Deux jours après ces annonces, Donald Trump a suspendu jusqu’au 2 avril les nouveaux tarifs douaniers sur certains produits mexicains et canadiens. Le Canada a, lui aussi, suspendu en réponse la seconde série de taxation portant sur 125 milliards de dollars de marchandises américaines.

LEurope : la prochaine cible ?

Le président américain a également menacé l’Europe de droits de douane de 25 %, estimant que les États-Unis sont déficitaires de plus de 300 milliards de dollars en 2023, alors que l’Union européenne évalue son excédent commercial cette année-là à 157 milliards d’euros (soit environ 165 milliards de dollars). Donald Trump juge en outre que la TVA est un impôt pénalisant pour les produits américains, déplore la taxe GAFAM et va même jusqu’à dire que « l’Union européenne a été créée pour entuber les États-Unis ».

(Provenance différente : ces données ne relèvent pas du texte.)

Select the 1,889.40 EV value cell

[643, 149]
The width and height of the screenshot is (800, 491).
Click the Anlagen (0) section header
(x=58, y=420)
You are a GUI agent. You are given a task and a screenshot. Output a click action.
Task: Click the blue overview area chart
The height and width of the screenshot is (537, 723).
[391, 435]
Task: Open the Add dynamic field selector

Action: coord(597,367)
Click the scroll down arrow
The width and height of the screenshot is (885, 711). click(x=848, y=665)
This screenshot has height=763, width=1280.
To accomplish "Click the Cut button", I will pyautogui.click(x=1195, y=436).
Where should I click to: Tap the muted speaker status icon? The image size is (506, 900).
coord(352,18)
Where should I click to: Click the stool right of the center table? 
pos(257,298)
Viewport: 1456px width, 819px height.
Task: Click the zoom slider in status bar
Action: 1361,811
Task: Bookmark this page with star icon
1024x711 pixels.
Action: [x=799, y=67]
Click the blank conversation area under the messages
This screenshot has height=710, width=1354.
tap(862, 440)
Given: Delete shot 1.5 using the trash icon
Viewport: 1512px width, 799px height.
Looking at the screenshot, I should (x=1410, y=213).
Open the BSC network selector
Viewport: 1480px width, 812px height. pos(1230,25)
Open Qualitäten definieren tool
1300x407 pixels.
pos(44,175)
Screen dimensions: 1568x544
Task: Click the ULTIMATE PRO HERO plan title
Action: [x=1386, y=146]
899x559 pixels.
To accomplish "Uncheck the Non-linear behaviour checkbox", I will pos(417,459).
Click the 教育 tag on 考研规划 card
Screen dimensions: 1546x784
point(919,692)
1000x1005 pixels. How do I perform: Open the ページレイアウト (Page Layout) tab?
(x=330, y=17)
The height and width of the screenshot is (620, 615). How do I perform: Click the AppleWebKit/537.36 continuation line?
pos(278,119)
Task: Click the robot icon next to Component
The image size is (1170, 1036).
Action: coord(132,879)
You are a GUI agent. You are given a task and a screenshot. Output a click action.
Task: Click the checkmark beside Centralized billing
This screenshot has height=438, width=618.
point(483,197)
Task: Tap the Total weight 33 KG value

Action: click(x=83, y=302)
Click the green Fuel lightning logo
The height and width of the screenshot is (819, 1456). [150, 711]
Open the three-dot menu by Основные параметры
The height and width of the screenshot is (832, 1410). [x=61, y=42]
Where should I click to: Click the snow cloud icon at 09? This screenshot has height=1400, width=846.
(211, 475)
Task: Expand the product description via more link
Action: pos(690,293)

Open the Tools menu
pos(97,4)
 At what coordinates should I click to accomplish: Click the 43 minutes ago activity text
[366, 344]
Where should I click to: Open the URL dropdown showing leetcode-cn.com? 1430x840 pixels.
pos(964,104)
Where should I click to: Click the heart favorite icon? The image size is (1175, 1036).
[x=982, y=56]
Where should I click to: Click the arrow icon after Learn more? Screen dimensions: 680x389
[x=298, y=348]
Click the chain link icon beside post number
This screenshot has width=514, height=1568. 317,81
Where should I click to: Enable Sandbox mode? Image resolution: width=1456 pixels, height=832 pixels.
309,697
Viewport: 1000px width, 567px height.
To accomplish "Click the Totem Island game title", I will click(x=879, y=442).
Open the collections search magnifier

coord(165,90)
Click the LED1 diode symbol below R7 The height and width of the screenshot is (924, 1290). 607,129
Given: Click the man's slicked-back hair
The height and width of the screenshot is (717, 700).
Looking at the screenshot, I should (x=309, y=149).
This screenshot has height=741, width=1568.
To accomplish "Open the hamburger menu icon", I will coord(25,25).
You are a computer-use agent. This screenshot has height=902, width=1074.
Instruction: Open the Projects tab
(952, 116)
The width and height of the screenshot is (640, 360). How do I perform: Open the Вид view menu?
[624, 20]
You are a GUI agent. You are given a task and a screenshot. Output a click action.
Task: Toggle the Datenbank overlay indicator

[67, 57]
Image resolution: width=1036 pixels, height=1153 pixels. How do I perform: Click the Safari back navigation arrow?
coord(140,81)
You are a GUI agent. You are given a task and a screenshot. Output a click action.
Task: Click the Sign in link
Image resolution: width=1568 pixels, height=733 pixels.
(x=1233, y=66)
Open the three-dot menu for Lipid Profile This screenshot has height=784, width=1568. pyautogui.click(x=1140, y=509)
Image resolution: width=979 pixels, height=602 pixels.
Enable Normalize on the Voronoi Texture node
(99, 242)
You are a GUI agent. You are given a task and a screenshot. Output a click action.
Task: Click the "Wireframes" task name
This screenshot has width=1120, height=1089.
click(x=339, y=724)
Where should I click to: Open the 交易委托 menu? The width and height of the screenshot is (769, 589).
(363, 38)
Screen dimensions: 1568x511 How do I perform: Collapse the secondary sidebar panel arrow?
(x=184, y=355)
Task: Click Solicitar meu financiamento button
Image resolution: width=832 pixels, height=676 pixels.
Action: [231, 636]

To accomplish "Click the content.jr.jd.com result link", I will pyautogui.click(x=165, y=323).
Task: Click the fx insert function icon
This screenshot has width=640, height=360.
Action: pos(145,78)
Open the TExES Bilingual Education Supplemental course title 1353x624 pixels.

Depuis la suspension de l’aide américaine à l’Ukraine, le 4 mars, l’Europe est désormais occupée à renforcer ses défenses militaires. Mi-février, elle avait déjà réagi en réponse à la menace de Donald Trump d’augmenter les taxes sur ses produits : si elle échoue à trouver un accord, elle appliquera elle aussi des contre-tarifs et se réservera le droit de déposer plainte devant l’OMC. La présidente de la Commission européenne, Ursula von der Leyen, a ainsi déclaré dans communiqué daté du 11 février : « L’UE agira pour sauvegarder ses intérêts économiques. Nous protégerons nos travailleurs, nos entreprises et nos consommateurs ». En attendant, afin d’augmenter la compétitivité des entreprises européenne, l’UE est revenue sur plusieurs dispositions du Pacte vert afin d’alléger les réglementations environnementales auxquelles elles sont soumises.

Quelles conséquences pour léconomie américaine… et mondiale ?

Le 4 mars, au moment même de l’annonce de l’entrée en vigueur des nouveaux tarifs douaniers par Donald Trump, les principaux indices boursiers américains ont commencé à chuter. À l’heure actuelle, il est difficile de connaitre les répercussions de cette nouvelle guerre commerciale sur l’économie américaine. Il est sûr qu’avant d’arriver à la substitution de l’ensemble des importations, cela prendra du temps, sans compter l’impact sur les chaines de production encore largement mondialisées. En attendant, c’est le consommateur américain qui risque d’en payer le prix fort. Autre problème, tous les intrants ne sont pas forcément disponibles aux États-Unis, en particulier certains métaux rares. Est-ce la raison qui motive les velléités de Donald Trump concernant les métaux critiques ukrainiens ou encore le « rachat » du Groenland, terre de minerais toujours vierge et inexploitée, rendue récemment plus accessible grâce au réchauffement climatique ?

Quant aux équilibres mondiaux, la seule certitude est qu’ils seront définitivement bouleversés.